Problem requirements>
Retype all of the following data word for word, keeping every line and character unchanged.

Available records>
— Begin —
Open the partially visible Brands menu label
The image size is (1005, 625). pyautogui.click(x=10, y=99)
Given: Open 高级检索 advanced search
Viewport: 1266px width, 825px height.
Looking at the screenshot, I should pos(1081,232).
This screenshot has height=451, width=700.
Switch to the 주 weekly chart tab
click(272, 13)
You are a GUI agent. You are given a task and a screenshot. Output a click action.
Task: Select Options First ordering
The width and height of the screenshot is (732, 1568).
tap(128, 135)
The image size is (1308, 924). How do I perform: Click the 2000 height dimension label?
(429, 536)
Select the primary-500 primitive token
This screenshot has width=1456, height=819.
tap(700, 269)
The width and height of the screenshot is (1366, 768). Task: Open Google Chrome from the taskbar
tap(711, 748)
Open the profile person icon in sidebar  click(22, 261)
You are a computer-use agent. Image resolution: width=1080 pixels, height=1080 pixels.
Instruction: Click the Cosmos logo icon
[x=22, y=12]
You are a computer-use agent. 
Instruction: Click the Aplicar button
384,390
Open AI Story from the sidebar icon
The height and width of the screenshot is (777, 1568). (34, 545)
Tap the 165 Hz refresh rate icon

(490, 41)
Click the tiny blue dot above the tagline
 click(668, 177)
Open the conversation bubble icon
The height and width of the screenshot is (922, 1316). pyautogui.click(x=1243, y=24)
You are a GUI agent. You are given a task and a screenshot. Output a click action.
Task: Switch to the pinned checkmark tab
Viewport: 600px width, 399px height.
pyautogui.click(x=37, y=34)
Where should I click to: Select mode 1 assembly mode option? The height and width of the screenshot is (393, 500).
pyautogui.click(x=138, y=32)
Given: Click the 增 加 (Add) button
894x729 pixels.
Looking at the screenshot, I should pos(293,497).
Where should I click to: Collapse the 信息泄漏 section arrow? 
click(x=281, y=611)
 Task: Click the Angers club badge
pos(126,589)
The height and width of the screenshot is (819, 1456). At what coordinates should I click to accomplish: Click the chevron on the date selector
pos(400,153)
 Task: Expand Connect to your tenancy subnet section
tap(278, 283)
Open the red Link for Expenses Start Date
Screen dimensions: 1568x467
— End —
Answer to the exercise>
Open the partially visible Brands menu label
The image size is (1005, 625). pyautogui.click(x=10, y=99)
Given: Open 高级检索 advanced search
Viewport: 1266px width, 825px height.
Looking at the screenshot, I should pos(1081,232).
This screenshot has height=451, width=700.
Switch to the 주 weekly chart tab
click(272, 13)
You are a GUI agent. You are given a task and a screenshot. Output a click action.
Task: Select Options First ordering
The width and height of the screenshot is (732, 1568).
tap(128, 135)
The image size is (1308, 924). How do I perform: Click the 2000 height dimension label?
(429, 536)
Select the primary-500 primitive token
This screenshot has width=1456, height=819.
tap(700, 269)
The width and height of the screenshot is (1366, 768). Task: Open Google Chrome from the taskbar
tap(711, 748)
Open the profile person icon in sidebar  click(22, 261)
You are a computer-use agent. Image resolution: width=1080 pixels, height=1080 pixels.
Instruction: Click the Cosmos logo icon
[x=22, y=12]
You are a computer-use agent. 
Instruction: Click the Aplicar button
384,390
Open AI Story from the sidebar icon
The height and width of the screenshot is (777, 1568). (34, 545)
Tap the 165 Hz refresh rate icon

(490, 41)
Click the tiny blue dot above the tagline
 click(668, 177)
Open the conversation bubble icon
The height and width of the screenshot is (922, 1316). pyautogui.click(x=1243, y=24)
You are a GUI agent. You are given a task and a screenshot. Output a click action.
Task: Switch to the pinned checkmark tab
Viewport: 600px width, 399px height.
pyautogui.click(x=37, y=34)
Where should I click to: Select mode 1 assembly mode option? The height and width of the screenshot is (393, 500).
pyautogui.click(x=138, y=32)
Given: Click the 增 加 (Add) button
894x729 pixels.
Looking at the screenshot, I should pos(293,497).
Where should I click to: Collapse the 信息泄漏 section arrow? 
click(x=281, y=611)
 Task: Click the Angers club badge
pos(126,589)
The height and width of the screenshot is (819, 1456). At what coordinates should I click to accomplish: Click the chevron on the date selector
pos(400,153)
 Task: Expand Connect to your tenancy subnet section
tap(278, 283)
Open the red Link for Expenses Start Date
Screen dimensions: 1568x467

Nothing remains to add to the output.